▸ Quoted passage
— start —

Re: Feliz Haridad
Patrick Gilliland wrote:
>
> >
> >Pat,
> >
> >My outstanding MAS proposal is PAM5x4 @ 5 Gbaud (2.5 GHz) to transport
> >10 Gbps of Ethernet data.
>
> ------------------------------------------------------------
>
> Rich,
>
> Most communication texts would recommend a bandwidth of .7xBR
> in order to optimize SNR. What is the reasoning behind your
> choice of .5xBR? Your proposal of 5Gbaud would result in a
> bandwidth of 3.5GHz nominally.
Patrick,
You're confusing signaling rate with bandwidth. The fastest signaling at the
transmitter for PAM5x4, that being an NRZ multi-level code, is 2.5 GHz. In my
MAS update presentation in Kauai, I specified the following Tx and Rx
bandwidths, which correspond to your numbers:
Laser BW ~1.1 Baud ~5.5 GHz
Rx BW ~0.75 Baud ~ 4 GHz
see:
http://grouper.ieee.org/groups/802/3/10G_study/public/nov99/taborek_2_1199.pdf,
page 19
> -------------------------------------------------------------
> >MAS is laser wavelength independent. There are no problems with laser safety at
> >850 nm that I know that are MAS specific. I don't understand what your concern
> >is on this issue?
> -----------------------------------------------------------
>
> I am not advocating PAM10 or any other multi-level signalling
> scheme. It is useful as an in the example I mentioned to
> illustrate the greater availability of power at 1300nm. The
> accessible power level at 1300nm is greater than at 850nm by
> an order of magnitude. This would help in overcoming the SNR
> degradations occasioned by MAS.
I agree. This is the well known 1300 vs. 850 nm tradeoff, but has nothing to do
with MAS.
> The bit rate calculations at PAM10 and 1.25Gbaud or your
> preference, PAM5 and 2.5GHz, both require 4 fibers to achieve
> something like a 10Gb/s single channel. It really is a question
> of what data rate one is comfortable with. The laser safety
> issue I am addressing is for the 850nm case only.
I have no clue as to what you mean by PAM10 if it doesn't mean 10 levels, please
explain.
My PAM5x4 MAS proposal uses a single laser. The x4 stands for 4 Baud intervals
per byte. I think I'm beginning to understand your confusion and concern with
laser safety. The answer is that this is independent of MAS.
> I will go through the numbers. At present, we have -17dBm
> sensitivity for an 850nm receiver. The bandwidth is specified
> at .7xBR = 875MHz. In your proposal, the bandwidth is 3.5GHz
> in an apples-apples comparison. This should give us something
> like a 6dB electrical SNR degradation, or 3dB optical.

— end —

▸ Data extract
— start —

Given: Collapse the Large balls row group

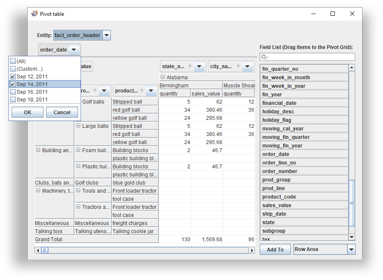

— end —

▸ Problems
(a) Summarize the forum thread on the MAS PAM5x4 proposal in two sentences.
(b) Take the forum thread on the MAS PAM5x4 proposal further, starting after its last line.

▸ Solved problems
(a) Rich proposes PAM5x4 MAS at 5 Gbaud to carry 10 Gbps of Ethernet data and answers Patrick's bandwidth question by saying Patrick is confusing signaling rate with bandwidth, citing a laser bandwidth of about 5.5 GHz and a receiver bandwidth of about 4 GHz. Patrick argues that the greater power available at 1300 nm would offset the SNR losses from MAS, and Rich agrees about the 1300 versus 850 nm tradeoff but says that tradeoff and laser safety are independent of MAS, which uses a single laser.

(b)
>
> This would put us at -14dBm for the reciever sensitivity. At
> present, our minimum transmit power is -10dBm. In order to
> maintain a 7dB link budget, we would need to raise this minimum
> power to -7dBm. The IEC safety limits we have adopted require
> the maximum power radiated to be less than -4dBm. Because all
> of the light which exits from the transmitter port is not
> coupled, the practical limit for the maximum power coupled into
> a fiber is something like -5dBm. Most transceiver manufacturers
> typically guardband like this to ensure compliance.
>
> Therefore, the range for coupled optical transmit power is only
> a narrow range of 2dB. This represents a drastic reduction in
> transmit coupled power limits for most of the optical transceiver
> manufacturers. If we were to discuss 1300nm as an option, there
> would not be any issue with raising the transmit power limit.
> I hope I have made this issue clear enough.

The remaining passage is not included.